Kataguiri aciona CPMI e mira dados financeiros de Moraes e Viviane Barci de Moraes

Parlamentar aponta valores elevados do Banco Master e pede apuração sobre fluxo de recursos

Por Ana Raquel |GNEWSUSA 

O deputado federal Kim Kataguiri (União-SP) protocolou requerimentos na CPMI do INSS solicitando a quebra de sigilos bancário e fiscal do ministro do STF, Alexandre de Moraes, e de sua esposa, a advogada Viviane Barci de Moraes. O período solicitado para análise vai de 1º de janeiro de 2024 até 24 de março de 2026.

Além disso, o parlamentar também pediu que o Coaf forneça Relatórios de Inteligência Financeira (RIFs) para auxiliar nas investigações sobre possíveis movimentações financeiras suspeitas.

Valores milionários entram na mira da CPMI

Segundo os requerimentos apresentados, a investigação busca esclarecer a origem e o destino de aproximadamente R$ 80,2 milhões que teriam sido repassados à advogada ao longo de cerca de 22 meses.

O montante é considerado fora do padrão de mercado, o que, de acordo com o deputado, justifica uma apuração mais aprofundada para verificar se há ligação com contratos sob suspeita investigados pela CPMI.

Foco no possível compartilhamento de recursos

Outro ponto central levantado é a possibilidade de comunhão patrimonial ou circulação de valores dentro do núcleo familiar, o que poderia, em tese, envolver direta ou indiretamente o próprio ministro.

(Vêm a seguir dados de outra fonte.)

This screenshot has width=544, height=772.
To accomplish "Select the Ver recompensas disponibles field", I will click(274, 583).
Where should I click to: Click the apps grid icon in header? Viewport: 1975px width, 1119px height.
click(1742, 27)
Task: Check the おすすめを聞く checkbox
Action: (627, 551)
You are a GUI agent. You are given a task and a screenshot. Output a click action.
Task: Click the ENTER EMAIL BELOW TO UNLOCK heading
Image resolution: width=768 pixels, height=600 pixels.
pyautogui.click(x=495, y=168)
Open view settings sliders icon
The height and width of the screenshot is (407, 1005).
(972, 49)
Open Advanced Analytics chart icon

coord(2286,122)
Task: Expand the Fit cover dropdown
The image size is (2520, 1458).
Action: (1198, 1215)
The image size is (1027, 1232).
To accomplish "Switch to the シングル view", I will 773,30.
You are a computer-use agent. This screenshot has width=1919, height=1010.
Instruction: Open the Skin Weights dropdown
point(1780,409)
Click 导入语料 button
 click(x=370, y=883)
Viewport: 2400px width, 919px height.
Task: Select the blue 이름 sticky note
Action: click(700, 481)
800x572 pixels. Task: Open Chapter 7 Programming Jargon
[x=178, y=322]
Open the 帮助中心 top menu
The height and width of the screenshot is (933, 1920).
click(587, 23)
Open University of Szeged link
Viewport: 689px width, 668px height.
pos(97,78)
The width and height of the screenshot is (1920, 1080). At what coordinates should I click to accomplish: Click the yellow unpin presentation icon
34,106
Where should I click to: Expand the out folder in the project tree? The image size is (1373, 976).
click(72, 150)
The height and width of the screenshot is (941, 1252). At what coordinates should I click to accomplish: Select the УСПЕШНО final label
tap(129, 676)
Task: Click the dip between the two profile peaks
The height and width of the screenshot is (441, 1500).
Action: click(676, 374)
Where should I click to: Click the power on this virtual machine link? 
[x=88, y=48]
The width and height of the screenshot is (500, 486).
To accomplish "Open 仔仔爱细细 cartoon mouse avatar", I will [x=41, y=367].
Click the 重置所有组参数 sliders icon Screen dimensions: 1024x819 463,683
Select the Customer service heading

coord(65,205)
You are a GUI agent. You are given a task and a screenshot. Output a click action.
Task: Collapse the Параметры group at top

O objetivo é identificar se houve trânsito de recursos entre contas, pagamento de despesas ou aquisição de bens, o que poderia indicar conexões financeiras relevantes dentro do contexto investigado.

Transparência de autoridades sob questionamento

O deputado defende que autoridades públicas, especialmente em cargos elevados, devem estar sujeitas ao máximo nível de transparência, principalmente quando surgem indícios de movimentações financeiras consideradas atípicas.

Para ele, a quebra de sigilo é “o único meio técnico” capaz de rastrear a real origem e destino dos valores envolvidos.

Pedido contra outro ministro foi retirado

Inicialmente, também havia um pedido envolvendo o ministro Flávio Dino, mas a solicitação foi retirada posteriormente do sistema da Câmara, sem explicações detalhadas.

Pressão política e tensão entre Poderes

O caso aumenta a pressão sobre o Supremo Tribunal Federal e reforça o clima de tensão entre Legislativo e Judiciário. A CPMI do INSS, que já investiga fraudes bilionárias, passa agora a mirar possíveis conexões que envolvem pessoas próximas a autoridades de alto escalão.

A decisão sobre a quebra de sigilos ainda depende da aprovação da comissão, o que deve gerar forte debate político nos próximos dias.